* _TASK DATA_
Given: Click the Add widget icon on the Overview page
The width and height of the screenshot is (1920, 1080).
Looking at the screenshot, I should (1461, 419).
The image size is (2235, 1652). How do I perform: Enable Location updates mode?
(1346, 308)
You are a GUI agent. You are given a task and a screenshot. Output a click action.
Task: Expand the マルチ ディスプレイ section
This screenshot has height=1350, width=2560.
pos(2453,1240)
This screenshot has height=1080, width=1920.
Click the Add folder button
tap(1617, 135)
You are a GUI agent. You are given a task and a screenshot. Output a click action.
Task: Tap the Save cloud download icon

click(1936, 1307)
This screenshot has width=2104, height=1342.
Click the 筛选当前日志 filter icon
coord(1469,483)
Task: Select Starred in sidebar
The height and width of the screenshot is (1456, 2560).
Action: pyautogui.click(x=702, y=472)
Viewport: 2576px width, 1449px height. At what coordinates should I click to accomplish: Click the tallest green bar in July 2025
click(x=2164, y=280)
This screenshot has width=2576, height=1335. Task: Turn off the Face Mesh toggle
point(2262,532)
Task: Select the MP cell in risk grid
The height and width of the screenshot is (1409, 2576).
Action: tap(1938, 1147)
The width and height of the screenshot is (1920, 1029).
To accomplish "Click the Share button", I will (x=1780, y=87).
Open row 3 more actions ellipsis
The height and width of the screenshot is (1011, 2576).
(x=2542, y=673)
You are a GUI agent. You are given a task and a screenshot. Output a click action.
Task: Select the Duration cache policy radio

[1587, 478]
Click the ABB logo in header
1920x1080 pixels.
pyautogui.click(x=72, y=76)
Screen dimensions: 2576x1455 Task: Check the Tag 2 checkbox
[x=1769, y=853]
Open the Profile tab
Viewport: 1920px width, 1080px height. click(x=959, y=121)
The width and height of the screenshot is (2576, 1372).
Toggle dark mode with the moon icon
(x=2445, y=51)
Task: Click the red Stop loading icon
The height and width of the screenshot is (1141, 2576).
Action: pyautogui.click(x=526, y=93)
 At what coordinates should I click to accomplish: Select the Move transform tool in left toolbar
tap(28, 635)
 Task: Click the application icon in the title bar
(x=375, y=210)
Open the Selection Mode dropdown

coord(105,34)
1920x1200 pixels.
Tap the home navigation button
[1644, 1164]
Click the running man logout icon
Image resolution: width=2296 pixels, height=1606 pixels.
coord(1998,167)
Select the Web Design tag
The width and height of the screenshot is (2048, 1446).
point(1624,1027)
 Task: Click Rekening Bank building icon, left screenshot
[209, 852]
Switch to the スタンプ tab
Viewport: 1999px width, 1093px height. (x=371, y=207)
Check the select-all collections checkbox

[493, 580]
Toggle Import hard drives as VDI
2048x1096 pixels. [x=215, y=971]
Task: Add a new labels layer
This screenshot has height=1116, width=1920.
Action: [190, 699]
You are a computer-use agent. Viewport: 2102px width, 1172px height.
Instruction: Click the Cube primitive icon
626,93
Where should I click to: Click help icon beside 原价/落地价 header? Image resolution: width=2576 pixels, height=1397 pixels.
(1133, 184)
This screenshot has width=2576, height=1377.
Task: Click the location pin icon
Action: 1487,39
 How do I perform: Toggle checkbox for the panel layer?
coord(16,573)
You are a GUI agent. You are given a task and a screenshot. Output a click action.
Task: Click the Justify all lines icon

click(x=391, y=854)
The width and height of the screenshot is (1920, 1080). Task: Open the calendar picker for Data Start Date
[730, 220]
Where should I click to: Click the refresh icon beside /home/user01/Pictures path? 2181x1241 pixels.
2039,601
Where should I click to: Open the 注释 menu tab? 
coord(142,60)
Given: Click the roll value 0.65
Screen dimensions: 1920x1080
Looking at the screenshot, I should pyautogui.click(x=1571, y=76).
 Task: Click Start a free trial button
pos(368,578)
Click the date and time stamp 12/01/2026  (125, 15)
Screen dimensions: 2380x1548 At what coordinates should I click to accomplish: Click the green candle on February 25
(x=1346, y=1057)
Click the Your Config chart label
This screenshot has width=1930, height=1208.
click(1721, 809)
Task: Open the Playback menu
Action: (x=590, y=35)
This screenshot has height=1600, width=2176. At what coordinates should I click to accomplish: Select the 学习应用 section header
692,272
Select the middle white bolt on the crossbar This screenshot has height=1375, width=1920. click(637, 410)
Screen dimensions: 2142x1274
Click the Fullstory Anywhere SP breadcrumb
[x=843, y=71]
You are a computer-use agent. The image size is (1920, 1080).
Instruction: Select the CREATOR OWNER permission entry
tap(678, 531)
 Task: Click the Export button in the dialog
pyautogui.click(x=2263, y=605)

* _DESCRIPTION OF THE TASK_
Give back the material above in full, exactly as it reads.

* _WRITTEN RESPONSE_
Given: Click the Add widget icon on the Overview page
The width and height of the screenshot is (1920, 1080).
Looking at the screenshot, I should (1461, 419).
The image size is (2235, 1652). How do I perform: Enable Location updates mode?
(1346, 308)
You are a GUI agent. You are given a task and a screenshot. Output a click action.
Task: Expand the マルチ ディスプレイ section
This screenshot has height=1350, width=2560.
pos(2453,1240)
This screenshot has height=1080, width=1920.
Click the Add folder button
tap(1617, 135)
You are a GUI agent. You are given a task and a screenshot. Output a click action.
Task: Tap the Save cloud download icon

click(1936, 1307)
This screenshot has width=2104, height=1342.
Click the 筛选当前日志 filter icon
coord(1469,483)
Task: Select Starred in sidebar
The height and width of the screenshot is (1456, 2560).
Action: pyautogui.click(x=702, y=472)
Viewport: 2576px width, 1449px height. At what coordinates should I click to accomplish: Click the tallest green bar in July 2025
click(x=2164, y=280)
This screenshot has width=2576, height=1335. Task: Turn off the Face Mesh toggle
point(2262,532)
Task: Select the MP cell in risk grid
The height and width of the screenshot is (1409, 2576).
Action: tap(1938, 1147)
The width and height of the screenshot is (1920, 1029).
To accomplish "Click the Share button", I will (x=1780, y=87).
Open row 3 more actions ellipsis
The height and width of the screenshot is (1011, 2576).
(x=2542, y=673)
You are a GUI agent. You are given a task and a screenshot. Output a click action.
Task: Select the Duration cache policy radio

[1587, 478]
Click the ABB logo in header
1920x1080 pixels.
pyautogui.click(x=72, y=76)
Screen dimensions: 2576x1455 Task: Check the Tag 2 checkbox
[x=1769, y=853]
Open the Profile tab
Viewport: 1920px width, 1080px height. click(x=959, y=121)
The width and height of the screenshot is (2576, 1372).
Toggle dark mode with the moon icon
(x=2445, y=51)
Task: Click the red Stop loading icon
The height and width of the screenshot is (1141, 2576).
Action: pyautogui.click(x=526, y=93)
 At what coordinates should I click to accomplish: Select the Move transform tool in left toolbar
tap(28, 635)
 Task: Click the application icon in the title bar
(x=375, y=210)
Open the Selection Mode dropdown

coord(105,34)
1920x1200 pixels.
Tap the home navigation button
[1644, 1164]
Click the running man logout icon
Image resolution: width=2296 pixels, height=1606 pixels.
coord(1998,167)
Select the Web Design tag
The width and height of the screenshot is (2048, 1446).
point(1624,1027)
 Task: Click Rekening Bank building icon, left screenshot
[209, 852]
Switch to the スタンプ tab
Viewport: 1999px width, 1093px height. (x=371, y=207)
Check the select-all collections checkbox

[493, 580]
Toggle Import hard drives as VDI
2048x1096 pixels. [x=215, y=971]
Task: Add a new labels layer
This screenshot has height=1116, width=1920.
Action: [190, 699]
You are a computer-use agent. Viewport: 2102px width, 1172px height.
Instruction: Click the Cube primitive icon
626,93
Where should I click to: Click help icon beside 原价/落地价 header? Image resolution: width=2576 pixels, height=1397 pixels.
(1133, 184)
This screenshot has width=2576, height=1377.
Task: Click the location pin icon
Action: 1487,39
 How do I perform: Toggle checkbox for the panel layer?
coord(16,573)
You are a GUI agent. You are given a task and a screenshot. Output a click action.
Task: Click the Justify all lines icon

click(x=391, y=854)
The width and height of the screenshot is (1920, 1080). Task: Open the calendar picker for Data Start Date
[730, 220]
Where should I click to: Click the refresh icon beside /home/user01/Pictures path? 2181x1241 pixels.
2039,601
Where should I click to: Open the 注释 menu tab? 
coord(142,60)
Given: Click the roll value 0.65
Screen dimensions: 1920x1080
Looking at the screenshot, I should pyautogui.click(x=1571, y=76).
 Task: Click Start a free trial button
pos(368,578)
Click the date and time stamp 12/01/2026  (125, 15)
Screen dimensions: 2380x1548 At what coordinates should I click to accomplish: Click the green candle on February 25
(x=1346, y=1057)
Click the Your Config chart label
This screenshot has width=1930, height=1208.
click(1721, 809)
Task: Open the Playback menu
Action: (x=590, y=35)
This screenshot has height=1600, width=2176. At what coordinates should I click to accomplish: Select the 学习应用 section header
692,272
Select the middle white bolt on the crossbar This screenshot has height=1375, width=1920. click(637, 410)
Screen dimensions: 2142x1274
Click the Fullstory Anywhere SP breadcrumb
[x=843, y=71]
You are a computer-use agent. The image size is (1920, 1080).
Instruction: Select the CREATOR OWNER permission entry
tap(678, 531)
 Task: Click the Export button in the dialog
pyautogui.click(x=2263, y=605)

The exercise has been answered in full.